(Beginning of Records provided)
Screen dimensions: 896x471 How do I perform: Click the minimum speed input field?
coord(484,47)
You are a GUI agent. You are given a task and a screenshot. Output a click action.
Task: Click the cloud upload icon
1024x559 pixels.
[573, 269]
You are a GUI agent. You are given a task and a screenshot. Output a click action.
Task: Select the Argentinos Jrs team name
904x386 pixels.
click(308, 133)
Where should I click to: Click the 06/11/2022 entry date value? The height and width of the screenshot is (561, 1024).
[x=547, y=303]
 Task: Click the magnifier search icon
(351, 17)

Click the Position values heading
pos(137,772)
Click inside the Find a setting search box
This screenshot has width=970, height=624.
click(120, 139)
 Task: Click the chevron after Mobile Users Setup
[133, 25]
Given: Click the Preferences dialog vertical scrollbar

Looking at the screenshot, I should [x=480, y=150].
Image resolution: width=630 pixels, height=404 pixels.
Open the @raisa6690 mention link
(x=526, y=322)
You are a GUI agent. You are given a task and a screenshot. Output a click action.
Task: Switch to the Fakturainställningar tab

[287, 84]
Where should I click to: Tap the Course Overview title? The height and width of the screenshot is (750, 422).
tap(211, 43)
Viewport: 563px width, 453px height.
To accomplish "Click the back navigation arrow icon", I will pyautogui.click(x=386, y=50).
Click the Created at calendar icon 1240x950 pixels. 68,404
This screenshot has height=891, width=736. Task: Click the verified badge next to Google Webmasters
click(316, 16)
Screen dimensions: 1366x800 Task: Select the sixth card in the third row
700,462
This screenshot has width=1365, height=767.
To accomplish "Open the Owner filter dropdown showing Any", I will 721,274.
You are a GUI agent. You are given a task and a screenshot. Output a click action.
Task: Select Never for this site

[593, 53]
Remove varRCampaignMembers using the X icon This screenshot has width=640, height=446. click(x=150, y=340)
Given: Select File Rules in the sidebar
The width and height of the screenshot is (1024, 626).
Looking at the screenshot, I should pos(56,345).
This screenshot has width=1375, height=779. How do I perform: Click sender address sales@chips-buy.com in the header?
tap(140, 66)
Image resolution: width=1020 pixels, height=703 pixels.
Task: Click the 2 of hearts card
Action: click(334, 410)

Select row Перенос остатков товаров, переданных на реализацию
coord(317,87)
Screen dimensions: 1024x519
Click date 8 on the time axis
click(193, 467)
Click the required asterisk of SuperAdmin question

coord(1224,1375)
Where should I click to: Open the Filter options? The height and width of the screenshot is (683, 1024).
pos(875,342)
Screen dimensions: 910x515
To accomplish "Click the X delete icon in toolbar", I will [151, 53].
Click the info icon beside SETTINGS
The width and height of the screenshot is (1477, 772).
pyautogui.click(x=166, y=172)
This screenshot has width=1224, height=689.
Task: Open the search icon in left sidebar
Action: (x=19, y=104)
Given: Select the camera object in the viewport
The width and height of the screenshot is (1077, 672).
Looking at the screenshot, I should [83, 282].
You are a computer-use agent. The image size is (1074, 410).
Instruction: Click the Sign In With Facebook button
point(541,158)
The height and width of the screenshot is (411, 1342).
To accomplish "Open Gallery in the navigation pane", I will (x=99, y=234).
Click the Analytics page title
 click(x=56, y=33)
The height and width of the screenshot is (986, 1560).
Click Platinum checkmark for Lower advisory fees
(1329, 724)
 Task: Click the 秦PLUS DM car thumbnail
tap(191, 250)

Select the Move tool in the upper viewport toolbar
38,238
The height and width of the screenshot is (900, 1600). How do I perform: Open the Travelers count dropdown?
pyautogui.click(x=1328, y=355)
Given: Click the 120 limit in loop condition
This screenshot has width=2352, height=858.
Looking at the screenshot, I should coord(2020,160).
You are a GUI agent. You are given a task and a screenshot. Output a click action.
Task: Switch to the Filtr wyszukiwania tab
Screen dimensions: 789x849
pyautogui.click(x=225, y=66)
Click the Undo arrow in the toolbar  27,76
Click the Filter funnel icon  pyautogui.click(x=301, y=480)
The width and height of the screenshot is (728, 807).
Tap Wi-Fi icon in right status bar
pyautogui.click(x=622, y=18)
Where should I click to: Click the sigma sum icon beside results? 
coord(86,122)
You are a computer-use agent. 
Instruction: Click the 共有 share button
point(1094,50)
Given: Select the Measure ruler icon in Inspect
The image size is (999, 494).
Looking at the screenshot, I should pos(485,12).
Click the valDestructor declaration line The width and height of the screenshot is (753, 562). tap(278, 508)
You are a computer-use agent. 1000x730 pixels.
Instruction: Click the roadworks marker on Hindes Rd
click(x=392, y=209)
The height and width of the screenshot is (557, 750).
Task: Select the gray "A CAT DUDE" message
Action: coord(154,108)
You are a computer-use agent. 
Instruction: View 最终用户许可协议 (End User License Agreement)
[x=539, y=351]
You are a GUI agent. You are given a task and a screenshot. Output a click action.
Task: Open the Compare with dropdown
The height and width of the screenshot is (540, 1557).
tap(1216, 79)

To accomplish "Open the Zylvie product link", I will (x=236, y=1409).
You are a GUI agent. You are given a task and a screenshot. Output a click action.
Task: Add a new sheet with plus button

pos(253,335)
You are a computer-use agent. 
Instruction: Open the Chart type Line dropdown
(End of Records provided)
▶ Task prompt
Please set down each line of the records exactly as given.

▶ Answer to this problem
Screen dimensions: 896x471 How do I perform: Click the minimum speed input field?
coord(484,47)
You are a GUI agent. You are given a task and a screenshot. Output a click action.
Task: Click the cloud upload icon
1024x559 pixels.
[573, 269]
You are a GUI agent. You are given a task and a screenshot. Output a click action.
Task: Select the Argentinos Jrs team name
904x386 pixels.
click(308, 133)
Where should I click to: Click the 06/11/2022 entry date value? The height and width of the screenshot is (561, 1024).
[x=547, y=303]
 Task: Click the magnifier search icon
(351, 17)

Click the Position values heading
pos(137,772)
Click inside the Find a setting search box
This screenshot has width=970, height=624.
click(120, 139)
 Task: Click the chevron after Mobile Users Setup
[133, 25]
Given: Click the Preferences dialog vertical scrollbar

Looking at the screenshot, I should [x=480, y=150].
Image resolution: width=630 pixels, height=404 pixels.
Open the @raisa6690 mention link
(x=526, y=322)
You are a GUI agent. You are given a task and a screenshot. Output a click action.
Task: Switch to the Fakturainställningar tab

[287, 84]
Where should I click to: Tap the Course Overview title? The height and width of the screenshot is (750, 422).
tap(211, 43)
Viewport: 563px width, 453px height.
To accomplish "Click the back navigation arrow icon", I will pyautogui.click(x=386, y=50).
Click the Created at calendar icon 1240x950 pixels. 68,404
This screenshot has height=891, width=736. Task: Click the verified badge next to Google Webmasters
click(316, 16)
Screen dimensions: 1366x800 Task: Select the sixth card in the third row
700,462
This screenshot has width=1365, height=767.
To accomplish "Open the Owner filter dropdown showing Any", I will 721,274.
You are a GUI agent. You are given a task and a screenshot. Output a click action.
Task: Select Never for this site

[593, 53]
Remove varRCampaignMembers using the X icon This screenshot has width=640, height=446. click(x=150, y=340)
Given: Select File Rules in the sidebar
The width and height of the screenshot is (1024, 626).
Looking at the screenshot, I should pos(56,345).
This screenshot has width=1375, height=779. How do I perform: Click sender address sales@chips-buy.com in the header?
tap(140, 66)
Image resolution: width=1020 pixels, height=703 pixels.
Task: Click the 2 of hearts card
Action: click(334, 410)

Select row Перенос остатков товаров, переданных на реализацию
coord(317,87)
Screen dimensions: 1024x519
Click date 8 on the time axis
click(193, 467)
Click the required asterisk of SuperAdmin question

coord(1224,1375)
Where should I click to: Open the Filter options? The height and width of the screenshot is (683, 1024).
pos(875,342)
Screen dimensions: 910x515
To accomplish "Click the X delete icon in toolbar", I will [151, 53].
Click the info icon beside SETTINGS
The width and height of the screenshot is (1477, 772).
pyautogui.click(x=166, y=172)
This screenshot has width=1224, height=689.
Task: Open the search icon in left sidebar
Action: (x=19, y=104)
Given: Select the camera object in the viewport
The width and height of the screenshot is (1077, 672).
Looking at the screenshot, I should [83, 282].
You are a computer-use agent. The image size is (1074, 410).
Instruction: Click the Sign In With Facebook button
point(541,158)
The height and width of the screenshot is (411, 1342).
To accomplish "Open Gallery in the navigation pane", I will (x=99, y=234).
Click the Analytics page title
 click(x=56, y=33)
The height and width of the screenshot is (986, 1560).
Click Platinum checkmark for Lower advisory fees
(1329, 724)
 Task: Click the 秦PLUS DM car thumbnail
tap(191, 250)

Select the Move tool in the upper viewport toolbar
38,238
The height and width of the screenshot is (900, 1600). How do I perform: Open the Travelers count dropdown?
pyautogui.click(x=1328, y=355)
Given: Click the 120 limit in loop condition
This screenshot has width=2352, height=858.
Looking at the screenshot, I should coord(2020,160).
You are a GUI agent. You are given a task and a screenshot. Output a click action.
Task: Switch to the Filtr wyszukiwania tab
Screen dimensions: 789x849
pyautogui.click(x=225, y=66)
Click the Undo arrow in the toolbar  27,76
Click the Filter funnel icon  pyautogui.click(x=301, y=480)
The width and height of the screenshot is (728, 807).
Tap Wi-Fi icon in right status bar
pyautogui.click(x=622, y=18)
Where should I click to: Click the sigma sum icon beside results? 
coord(86,122)
You are a computer-use agent. 
Instruction: Click the 共有 share button
point(1094,50)
Given: Select the Measure ruler icon in Inspect
The image size is (999, 494).
Looking at the screenshot, I should pos(485,12).
Click the valDestructor declaration line The width and height of the screenshot is (753, 562). tap(278, 508)
You are a computer-use agent. 1000x730 pixels.
Instruction: Click the roadworks marker on Hindes Rd
click(x=392, y=209)
The height and width of the screenshot is (557, 750).
Task: Select the gray "A CAT DUDE" message
Action: coord(154,108)
You are a computer-use agent. 
Instruction: View 最终用户许可协议 (End User License Agreement)
[x=539, y=351]
You are a GUI agent. You are given a task and a screenshot. Output a click action.
Task: Open the Compare with dropdown
The height and width of the screenshot is (540, 1557).
tap(1216, 79)

To accomplish "Open the Zylvie product link", I will (x=236, y=1409).
You are a GUI agent. You are given a task and a screenshot. Output a click action.
Task: Add a new sheet with plus button

pos(253,335)
You are a computer-use agent. 
Instruction: Open the Chart type Line dropdown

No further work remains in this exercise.